Deferring Publication

An IDA can include a request that its publication be deferred for up to 30 months from the filing date. An applicant can thus make strategic use of such deferred publication. For instance, this deferment can allow the design appearance to be kept confidential until the intended date of release of the actual designed product into the market. This deferment of publication is additionally useful when the applicant plans to register other similar designs. In this case, the applicant can use the deferred publication to prevent the publication of the IDA from being cited as prior art against such additional design filing.

However, not all jurisdictions allow deferred publication, and those that do provide differing maximum deferment periods. For example, the maximum period for formal deferment is 30 months (measured from the application filing date or the earliest claimed priority date, if any) in the EU, three years in China, and 12 months in Denmark, Finland, Israel, Norway, and the UK. Still other jurisdictions, like Mexico, Turkey, and the United States, do not permit deferred publication at all (although U.S. design applications do not publish prior to issuance as a U.S. design patent). If an IDA designates any jurisdiction that does not allow deferred publication, deferment is not possible.

Grace Period

Lack of harmonization in the grace period available to file a design application after public disclosure of a design also poses formidable challenges to applicants seeking design protection through a single IDA. For example, while most ID5 countries, Mexico, and the UK recognize a 12-month grace period for public disclosures made with or without the applicant’s consent, China’s grace period for designs is six months and available only for disclosures in certain situations, like disclosures by the applicant “at a national emergency for public interest,” “at an international exhibition sponsored or recognized by the Chinese Government,” “at a prescribed academic or technological meeting,” or “certain disclosures of the invention obtained by a third party from the applicant or the inventor.” See “Patent Law of the People’s Republic of China,” 2021, Article 24.

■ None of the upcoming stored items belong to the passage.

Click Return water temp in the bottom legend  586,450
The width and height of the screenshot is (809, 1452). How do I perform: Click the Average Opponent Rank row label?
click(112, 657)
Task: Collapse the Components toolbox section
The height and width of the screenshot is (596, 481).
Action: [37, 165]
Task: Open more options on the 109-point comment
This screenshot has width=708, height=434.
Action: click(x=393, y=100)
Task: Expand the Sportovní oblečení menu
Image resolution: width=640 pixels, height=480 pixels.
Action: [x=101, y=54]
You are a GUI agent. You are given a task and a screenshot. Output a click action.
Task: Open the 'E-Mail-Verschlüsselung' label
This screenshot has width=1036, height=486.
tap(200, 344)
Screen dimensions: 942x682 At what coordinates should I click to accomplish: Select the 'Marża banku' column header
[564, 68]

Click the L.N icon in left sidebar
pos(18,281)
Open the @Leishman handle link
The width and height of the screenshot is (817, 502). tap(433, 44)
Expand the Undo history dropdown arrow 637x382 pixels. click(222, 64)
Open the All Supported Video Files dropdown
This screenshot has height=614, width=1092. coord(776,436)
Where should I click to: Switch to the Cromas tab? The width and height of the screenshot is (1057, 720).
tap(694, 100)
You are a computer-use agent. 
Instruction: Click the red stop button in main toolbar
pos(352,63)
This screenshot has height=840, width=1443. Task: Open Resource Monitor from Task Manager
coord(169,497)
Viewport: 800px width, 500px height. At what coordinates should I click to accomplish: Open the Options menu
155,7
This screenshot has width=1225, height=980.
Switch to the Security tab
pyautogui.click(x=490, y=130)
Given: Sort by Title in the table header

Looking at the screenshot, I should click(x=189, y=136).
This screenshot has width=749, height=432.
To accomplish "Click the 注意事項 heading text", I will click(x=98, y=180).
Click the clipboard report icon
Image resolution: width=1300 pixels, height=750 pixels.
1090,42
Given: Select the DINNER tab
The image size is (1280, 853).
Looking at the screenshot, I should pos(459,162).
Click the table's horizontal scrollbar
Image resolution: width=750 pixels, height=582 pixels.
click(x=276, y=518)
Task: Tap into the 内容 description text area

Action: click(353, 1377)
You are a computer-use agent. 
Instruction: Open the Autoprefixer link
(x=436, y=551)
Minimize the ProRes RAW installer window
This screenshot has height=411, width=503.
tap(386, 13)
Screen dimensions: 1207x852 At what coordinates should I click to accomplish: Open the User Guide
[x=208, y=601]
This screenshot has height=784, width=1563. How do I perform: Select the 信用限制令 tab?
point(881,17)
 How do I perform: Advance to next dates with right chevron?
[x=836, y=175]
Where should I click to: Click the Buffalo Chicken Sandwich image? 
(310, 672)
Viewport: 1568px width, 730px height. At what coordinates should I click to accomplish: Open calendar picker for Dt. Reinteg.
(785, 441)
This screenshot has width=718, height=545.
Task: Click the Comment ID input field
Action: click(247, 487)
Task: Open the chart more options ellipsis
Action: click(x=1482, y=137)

Some jurisdictions (e.g., the EU, Mexico, the UK, and the United States) also have no formal requirements to take advantage of the grace period, while others (e.g., China, Japan, and South Korea) require submission of a declaration and/or supporting evidence. In China, Japan, and South Korea, this documentation may be submitted with the IDA, or after the IDA is filed through a local representative, within varying time periods. See WIPO’s Guide to the Hague System: International Registration of Designs Under the Hague Agreement, especially “Item 15: Exception to lack of novelty.”


China’s long-awaited accession has, at least on the surface, cemented the Hague System as a very useful procedural tool for global design filings. However, the many inconsistent requirements and practices among the national industrial design offices still require users to cater to the idiosyncrasies of national formalities, making practical use of the Hague System challenging for practitioners who are not familiar with local practices and requirements. These inconsistencies may cause applicants to abstain from using the Hague System altogether when planning an industrial design filing strategy. Alternatively, applicants unaware of such inconsistencies may encounter cost increases, delays, or (worst yet) an insurmountable refusal in some jurisdictions in the granting of design protection.

Therefore, applicants considering whether to file an IDA should be aware of its potential pitfalls, and industrial design offices should continue to work towards aligning their local design rules and laws with the best international practices (e.g., INTA’s Model Design Law Guidelines) to improve the predictability and outcomes for applicants that choose to file via the Hague System.

Although every effort has been made to verify the accuracy of this article, readers are urged to check independently on matters of specific concern or interest.